170 a. — Que doit-on penser des hallucinations ?
« C’est plus réel qu’on ne croit. Quand on ne sait que dire, on dit que c’est une hallucination. »


170 b. — Cependant l’hallucination nous fait voir des choses qui n’ont rien de réel. Par exemple, vous nous avez dit qu’il n’y a pas de démons ; eh bien ! quand en rêve ou autrement on voit ce qu’on appelle le diable, ce ne peut être qu’un effet de l’imagination ?
« Oui, quelquefois, quand on est frappé par certaines lectures ou par des histoires de diableries qui impressionnent, on se souvient et l’on croit voir ce qui n’existe pas. Mais nous t’avons dit aussi que l’esprit, sous son enveloppe semi-matérielle, peut prendre toutes sortes de formes pour se manifester. Un esprit moqueur peut donc t’apparaître avec des cornes et des griffes si cela lui plaît, pour se jouer de ta crédulité, comme un bon esprit peut se montrer avec des ailes et une figure radieuse. Il faut bien qu’il se rende accessible à tes sens, et c’est pourquoi il prend ces formes ou toutes autres. »

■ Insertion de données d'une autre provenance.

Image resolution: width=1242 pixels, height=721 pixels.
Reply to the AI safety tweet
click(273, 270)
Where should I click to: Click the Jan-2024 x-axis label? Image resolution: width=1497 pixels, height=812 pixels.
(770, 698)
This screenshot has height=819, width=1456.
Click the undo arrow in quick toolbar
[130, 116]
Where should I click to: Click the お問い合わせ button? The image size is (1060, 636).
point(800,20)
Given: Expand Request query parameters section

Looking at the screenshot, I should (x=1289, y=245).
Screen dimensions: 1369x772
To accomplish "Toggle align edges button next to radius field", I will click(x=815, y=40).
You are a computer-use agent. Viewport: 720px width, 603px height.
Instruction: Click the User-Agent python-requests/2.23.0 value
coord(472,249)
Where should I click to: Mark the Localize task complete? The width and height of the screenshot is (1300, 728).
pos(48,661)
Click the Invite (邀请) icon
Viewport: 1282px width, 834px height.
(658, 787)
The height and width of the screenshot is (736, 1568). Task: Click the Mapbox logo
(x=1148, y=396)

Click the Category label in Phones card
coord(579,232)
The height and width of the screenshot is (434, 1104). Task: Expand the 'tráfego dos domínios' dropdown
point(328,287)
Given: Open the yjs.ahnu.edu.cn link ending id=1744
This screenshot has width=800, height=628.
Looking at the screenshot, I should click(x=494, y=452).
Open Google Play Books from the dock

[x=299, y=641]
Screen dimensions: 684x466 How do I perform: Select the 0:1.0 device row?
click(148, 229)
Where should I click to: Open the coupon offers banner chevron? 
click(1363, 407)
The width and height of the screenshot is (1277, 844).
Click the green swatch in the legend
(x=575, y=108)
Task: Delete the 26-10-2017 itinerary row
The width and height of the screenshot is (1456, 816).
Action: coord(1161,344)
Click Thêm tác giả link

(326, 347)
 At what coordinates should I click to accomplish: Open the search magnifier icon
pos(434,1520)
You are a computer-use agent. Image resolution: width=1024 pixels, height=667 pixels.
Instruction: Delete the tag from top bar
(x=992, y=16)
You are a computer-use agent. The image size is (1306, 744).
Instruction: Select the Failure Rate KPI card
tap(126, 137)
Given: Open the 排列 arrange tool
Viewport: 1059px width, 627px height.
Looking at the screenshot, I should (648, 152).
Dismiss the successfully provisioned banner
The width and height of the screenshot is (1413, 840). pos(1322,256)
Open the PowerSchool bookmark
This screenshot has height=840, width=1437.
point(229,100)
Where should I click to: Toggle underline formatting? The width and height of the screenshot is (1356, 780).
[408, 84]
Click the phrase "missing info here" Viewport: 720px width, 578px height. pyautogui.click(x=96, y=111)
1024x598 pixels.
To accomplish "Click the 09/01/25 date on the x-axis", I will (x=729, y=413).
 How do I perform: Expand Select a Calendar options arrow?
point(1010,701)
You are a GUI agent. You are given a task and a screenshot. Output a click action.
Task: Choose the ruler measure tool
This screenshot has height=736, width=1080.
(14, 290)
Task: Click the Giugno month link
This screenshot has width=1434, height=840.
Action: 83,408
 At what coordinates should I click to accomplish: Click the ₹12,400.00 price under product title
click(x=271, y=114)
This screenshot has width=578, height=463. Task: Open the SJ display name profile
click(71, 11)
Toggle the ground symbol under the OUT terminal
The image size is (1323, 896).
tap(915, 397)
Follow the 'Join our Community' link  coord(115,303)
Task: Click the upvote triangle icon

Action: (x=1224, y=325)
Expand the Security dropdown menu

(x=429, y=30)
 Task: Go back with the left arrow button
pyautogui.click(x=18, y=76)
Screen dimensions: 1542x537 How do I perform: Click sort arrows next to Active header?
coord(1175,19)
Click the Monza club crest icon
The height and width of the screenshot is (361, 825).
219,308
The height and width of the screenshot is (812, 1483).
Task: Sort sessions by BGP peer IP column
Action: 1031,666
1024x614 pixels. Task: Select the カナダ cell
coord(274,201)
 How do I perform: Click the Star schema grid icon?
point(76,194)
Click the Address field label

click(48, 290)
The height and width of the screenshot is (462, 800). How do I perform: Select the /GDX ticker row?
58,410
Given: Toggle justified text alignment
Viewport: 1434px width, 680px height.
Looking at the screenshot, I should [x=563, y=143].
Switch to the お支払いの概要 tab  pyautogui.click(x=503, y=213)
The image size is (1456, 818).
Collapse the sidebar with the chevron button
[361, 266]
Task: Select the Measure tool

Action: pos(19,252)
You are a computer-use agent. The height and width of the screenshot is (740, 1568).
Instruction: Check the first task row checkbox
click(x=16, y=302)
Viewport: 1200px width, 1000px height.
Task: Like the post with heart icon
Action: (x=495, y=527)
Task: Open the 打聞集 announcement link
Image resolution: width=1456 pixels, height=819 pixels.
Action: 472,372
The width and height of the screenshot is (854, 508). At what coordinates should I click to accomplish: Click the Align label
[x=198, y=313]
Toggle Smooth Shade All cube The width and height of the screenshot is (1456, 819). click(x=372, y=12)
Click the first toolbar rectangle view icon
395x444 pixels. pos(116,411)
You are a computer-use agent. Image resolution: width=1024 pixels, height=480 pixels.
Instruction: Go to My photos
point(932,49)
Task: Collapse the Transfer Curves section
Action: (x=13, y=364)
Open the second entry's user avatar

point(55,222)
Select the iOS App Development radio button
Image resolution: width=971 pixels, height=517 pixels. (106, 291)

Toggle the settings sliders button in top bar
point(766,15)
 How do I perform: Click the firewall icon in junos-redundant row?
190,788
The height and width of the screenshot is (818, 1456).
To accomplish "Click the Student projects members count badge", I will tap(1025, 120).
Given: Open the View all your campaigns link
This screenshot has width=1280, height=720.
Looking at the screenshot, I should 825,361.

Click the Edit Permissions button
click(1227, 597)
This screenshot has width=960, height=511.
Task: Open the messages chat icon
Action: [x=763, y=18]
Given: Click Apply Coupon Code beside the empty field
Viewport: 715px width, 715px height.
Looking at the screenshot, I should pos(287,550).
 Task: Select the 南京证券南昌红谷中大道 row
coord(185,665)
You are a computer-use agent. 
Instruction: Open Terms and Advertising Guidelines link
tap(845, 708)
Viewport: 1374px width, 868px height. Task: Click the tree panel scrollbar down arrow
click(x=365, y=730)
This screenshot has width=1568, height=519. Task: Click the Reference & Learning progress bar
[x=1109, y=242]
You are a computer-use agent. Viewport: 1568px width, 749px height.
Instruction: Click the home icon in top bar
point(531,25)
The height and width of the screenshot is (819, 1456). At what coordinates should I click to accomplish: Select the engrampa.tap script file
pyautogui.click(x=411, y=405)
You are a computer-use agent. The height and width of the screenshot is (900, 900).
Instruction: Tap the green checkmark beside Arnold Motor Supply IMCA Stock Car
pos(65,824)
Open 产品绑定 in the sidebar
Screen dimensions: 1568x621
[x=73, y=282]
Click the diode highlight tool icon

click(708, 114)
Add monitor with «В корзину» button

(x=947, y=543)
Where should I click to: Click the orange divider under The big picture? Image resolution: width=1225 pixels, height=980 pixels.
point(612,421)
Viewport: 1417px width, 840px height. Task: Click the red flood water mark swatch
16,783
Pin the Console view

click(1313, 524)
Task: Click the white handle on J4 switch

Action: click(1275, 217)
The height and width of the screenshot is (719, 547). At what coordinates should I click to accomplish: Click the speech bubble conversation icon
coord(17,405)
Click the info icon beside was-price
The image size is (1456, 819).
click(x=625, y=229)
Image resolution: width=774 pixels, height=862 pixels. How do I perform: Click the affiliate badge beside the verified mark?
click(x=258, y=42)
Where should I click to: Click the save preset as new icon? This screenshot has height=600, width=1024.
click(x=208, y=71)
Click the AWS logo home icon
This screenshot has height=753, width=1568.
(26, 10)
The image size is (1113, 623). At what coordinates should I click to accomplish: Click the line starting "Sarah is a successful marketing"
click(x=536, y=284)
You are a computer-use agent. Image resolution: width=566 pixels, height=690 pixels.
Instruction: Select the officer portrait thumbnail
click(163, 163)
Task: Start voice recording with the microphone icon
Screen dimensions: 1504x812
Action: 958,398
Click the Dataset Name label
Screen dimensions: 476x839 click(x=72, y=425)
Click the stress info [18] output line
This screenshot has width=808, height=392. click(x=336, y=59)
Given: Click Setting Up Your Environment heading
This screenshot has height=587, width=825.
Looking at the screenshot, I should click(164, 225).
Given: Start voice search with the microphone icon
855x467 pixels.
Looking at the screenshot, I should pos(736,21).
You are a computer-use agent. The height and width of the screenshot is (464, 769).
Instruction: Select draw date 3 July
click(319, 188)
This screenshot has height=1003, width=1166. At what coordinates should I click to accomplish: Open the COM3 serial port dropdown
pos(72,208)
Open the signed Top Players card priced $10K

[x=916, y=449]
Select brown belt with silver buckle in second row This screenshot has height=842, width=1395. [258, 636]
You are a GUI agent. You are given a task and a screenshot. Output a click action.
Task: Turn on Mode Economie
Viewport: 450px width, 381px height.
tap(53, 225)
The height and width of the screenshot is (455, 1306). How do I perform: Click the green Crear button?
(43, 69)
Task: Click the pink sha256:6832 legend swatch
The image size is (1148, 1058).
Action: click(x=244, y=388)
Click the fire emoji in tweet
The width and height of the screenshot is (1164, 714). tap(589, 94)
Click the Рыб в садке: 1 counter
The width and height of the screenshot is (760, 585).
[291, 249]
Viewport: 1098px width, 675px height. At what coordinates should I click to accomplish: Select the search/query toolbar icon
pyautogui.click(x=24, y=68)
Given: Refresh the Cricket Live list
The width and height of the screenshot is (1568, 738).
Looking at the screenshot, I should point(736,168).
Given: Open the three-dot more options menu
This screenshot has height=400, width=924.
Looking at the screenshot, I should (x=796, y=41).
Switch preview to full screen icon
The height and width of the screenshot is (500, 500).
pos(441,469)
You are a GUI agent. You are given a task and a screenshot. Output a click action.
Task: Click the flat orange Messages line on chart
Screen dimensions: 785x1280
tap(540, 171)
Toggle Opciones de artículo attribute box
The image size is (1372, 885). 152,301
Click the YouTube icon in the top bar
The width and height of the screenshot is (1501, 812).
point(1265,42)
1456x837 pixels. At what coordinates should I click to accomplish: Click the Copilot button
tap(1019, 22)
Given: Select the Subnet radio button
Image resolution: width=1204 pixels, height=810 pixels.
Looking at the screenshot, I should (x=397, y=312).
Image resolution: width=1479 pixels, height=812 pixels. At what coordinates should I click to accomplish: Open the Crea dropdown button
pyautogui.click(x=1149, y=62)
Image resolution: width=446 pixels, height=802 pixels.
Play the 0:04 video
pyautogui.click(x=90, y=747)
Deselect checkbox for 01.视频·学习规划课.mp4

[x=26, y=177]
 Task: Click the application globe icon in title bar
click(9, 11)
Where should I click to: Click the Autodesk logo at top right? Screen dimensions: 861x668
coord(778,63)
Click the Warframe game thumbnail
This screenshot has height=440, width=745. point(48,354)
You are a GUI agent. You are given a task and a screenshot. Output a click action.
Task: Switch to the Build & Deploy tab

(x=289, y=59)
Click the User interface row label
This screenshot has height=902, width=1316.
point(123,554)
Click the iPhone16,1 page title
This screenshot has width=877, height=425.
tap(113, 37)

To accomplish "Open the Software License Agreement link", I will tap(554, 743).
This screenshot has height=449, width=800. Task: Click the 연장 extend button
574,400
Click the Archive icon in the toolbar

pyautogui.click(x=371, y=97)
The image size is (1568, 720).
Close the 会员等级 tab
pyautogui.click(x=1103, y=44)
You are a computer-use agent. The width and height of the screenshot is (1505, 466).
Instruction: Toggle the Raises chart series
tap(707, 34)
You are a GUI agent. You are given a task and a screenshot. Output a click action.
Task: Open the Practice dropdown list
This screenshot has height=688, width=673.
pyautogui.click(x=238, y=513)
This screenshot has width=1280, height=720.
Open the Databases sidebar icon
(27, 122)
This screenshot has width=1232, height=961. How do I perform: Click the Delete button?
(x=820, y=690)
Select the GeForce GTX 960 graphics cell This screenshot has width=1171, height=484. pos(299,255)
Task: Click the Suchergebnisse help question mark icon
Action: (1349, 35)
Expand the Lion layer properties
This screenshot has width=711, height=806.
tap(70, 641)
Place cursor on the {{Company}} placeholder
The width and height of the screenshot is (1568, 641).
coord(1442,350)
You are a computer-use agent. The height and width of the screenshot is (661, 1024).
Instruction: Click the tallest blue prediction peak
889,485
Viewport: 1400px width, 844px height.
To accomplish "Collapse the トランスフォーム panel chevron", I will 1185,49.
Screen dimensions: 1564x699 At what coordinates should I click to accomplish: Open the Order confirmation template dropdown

L’espèce de crise que provoque souvent le développement de la seconde vue, du somnambulisme et de l’extase, a fait donner, dans certains cas, le nom de crisiaques à ceux qui sont doués de cette faculté.
Il y a eu des crisiaques dans tous les temps et chez toutes les nations. Les crisiaques ont été diversement considérés selon les temps, les mœurs et le degré de civilisation. Aux yeux des sceptiques qui nient ce qu’ils ne comprennent pas, ils passent pour des cerveaux dérangés ; les sectes religieuses en ont fait des prophètes, des sibylles et des oracles ; dans les siècles de superstition, d’ignorance et de fanatisme, c’étaient des sorciers que l’on brûlait. Pour l’homme sensé qui croit à la puissance intime, et à l’inépuisable bonté du créateur, c’est une faculté inhérente à l’espèce humaine, par laquelle Dieu nous révèle l’existence de notre essence incorporelle.
La science humaine, dans l’impuissance d’expliquer ce phénomène par les lois physiques de la matière, et par cela seul qu’ils n’obéissent pas au caprice et à la volonté des expérimentateurs, trouve plus simple de les attribuer aux dérangements du cerveau, et les désigne sous le nom d’hallucinations.


171. — Quelles conséquences peut-on tirer des phénomènes du somnambulisme et de l’extase ? Ne seraient-ils pas une sorte d’initiation à la vie future ? ( † )
« Ou pour mieux dire, c’est la vie passée et la vie future que l’homme entrevoit. Qu’il étudie ces phénomènes, et il y trouvera la solution de plus d’un mystère que sa raison cherche inutilement à pénétrer. »


171 a. — Les phénomènes du somnambulisme et de l’extase pourraient-ils s’accorder avec le matérialisme ? ( † )
« Celui qui les étudie de bonne foi et sans prévention ne peut être ni matérialiste, ni athée. »


Par les phénomènes du somnambulisme et de l’extase, soit naturels, soit magnétiques, la Providence nous donne la preuve irrécusable de l’existence et de l’indépendance de l’âme, et nous fait assister au spectacle sublime de son émancipation ; par-là elle nous ouvre le livre de notre destinée.
Tandis que l’homme s’égare dans les subtilités d’une métaphysique abstraite et inintelligible pour recourir à la recherche des causes de notre existence morale, Dieu met journellement sous ses yeux et sous sa main les moyens les plus simples et les plus patents pour l’étude de la psychologie expérimentale. (Note 7).